The difference between a million dollars and a billion dollars is about a billion dollars.
To a billionaire, a mere millionaire is as much a pauper as any homeless person. When the Psychopathic Oligarchs demand a reduction in population, being a millionaire won’t save them.
In fact, the Psychopathic Oligarch’s Capital Hoarding OCD will kick in even bigger over a millionaire, because he actually has the money that they covet so badly. The rest are just drains on society, but a millionaire has something that the mentally-ill financial hoarders actually want - more wealth.
It will be for different reasons, but they’re going to kill the millionaires, too.
It will be for different reasons, but they’re going to kill the millionaires, too.
I want to try to imagine what that actually looks like.
The billionaires have been raiding the federal budget and debt. Eventually we will hit a wall, and then it will be time for some good old-fashioned crisis austerity! And the president will get on the podium and somberly tell the American people. (Imagine this as someone (of either party) after Trump or feel free to translate this to Trump drivel.):
My fellow Americans. After generations of reckless spending, we have finally reached the end. We have tried to balance the budget, but the opposition party has spent years bleeding the budget dry.
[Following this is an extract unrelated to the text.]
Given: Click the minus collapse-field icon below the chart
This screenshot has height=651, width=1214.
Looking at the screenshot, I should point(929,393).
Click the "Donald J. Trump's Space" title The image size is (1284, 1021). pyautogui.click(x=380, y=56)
You know all they have done. Ultimately this is their fault. But unfortunately, we now are incapable of borrowing the amount of money we need to keep the light on, and tough choices have to be made. We will all need to tighten our belts. Taxes will go up, and reforms will be made to retirement programs…
And then out of nowhere a “must pass” reform package will appear. It will be a thousand pages long. Despite the crisis only appearing this week, the bill have clearly taken years to write. They clearly had this thing written beforehand. And the part that will hit the millionaires the hardest? Severe restrictions on the tax-advantaged provisions of IRAs, 401ks, and home ownership. That’s how ordinary people who amass a few million of their working careers usually manage to do it. That and home equity is where most of the wealth of single digit millionaires is kept.
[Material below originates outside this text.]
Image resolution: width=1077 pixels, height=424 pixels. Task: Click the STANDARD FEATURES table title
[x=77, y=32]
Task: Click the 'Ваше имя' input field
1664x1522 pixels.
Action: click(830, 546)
For 401ks and IRAs, look to see that minimum withdraw range rise higher. Make it so you have to be age 70 to access the funds in your 401k without an early withdrawal penalty. Or apply penalties to social security benefits for those with large 401k and IRA balances. If they were really cynical, the billionaires might even cynically sell this as “taxing the millionaires.”
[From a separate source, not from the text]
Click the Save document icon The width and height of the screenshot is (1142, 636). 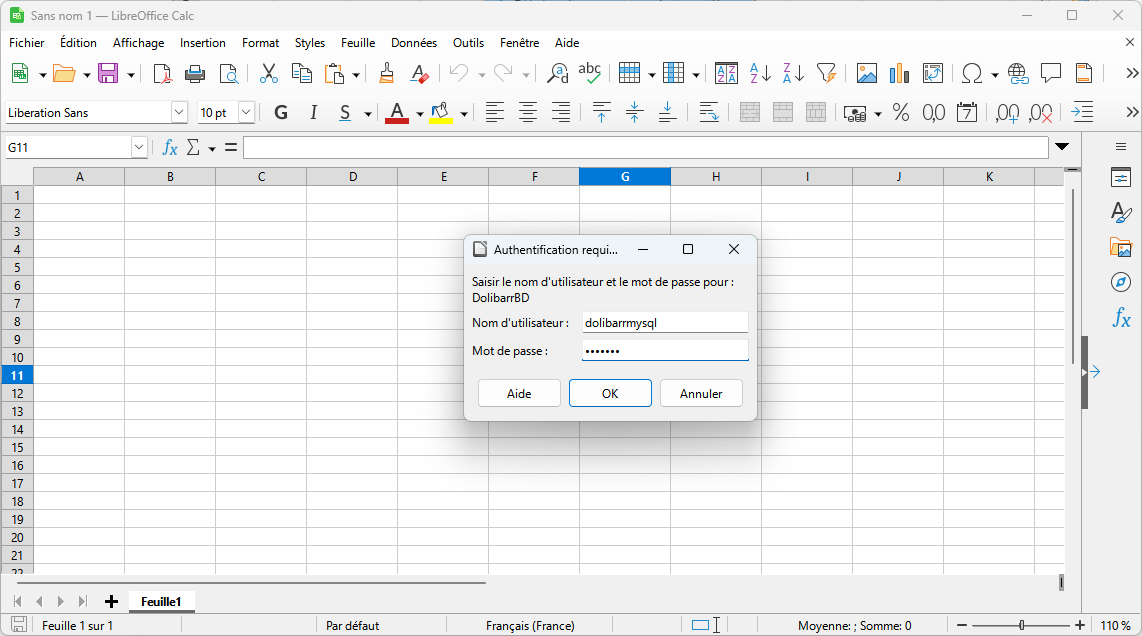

Look for curtailments to the tax advantages to home ownership. It’s very rare for ordinary people to pay capital gains taxes on any increase in their home’s value when they sell it. When a couples sells a home, they are exempt from the first $500k of home appreciation. Plus there’s the mortgage increase and property tax income tax deductions. Etc.
This is how you effectively steal what remains of the wealth of the middle class. The billionaires use both parties to raid the nation’s credit until it is maxed out. Then they keep the grift going by removing all the tax advantages the middle class has earned for itself over the generations. Then at some point, when that is not enough, taxes will simply be raised, but in forms that fall lightest on the wealthy. There is a reason these guys love tariffs.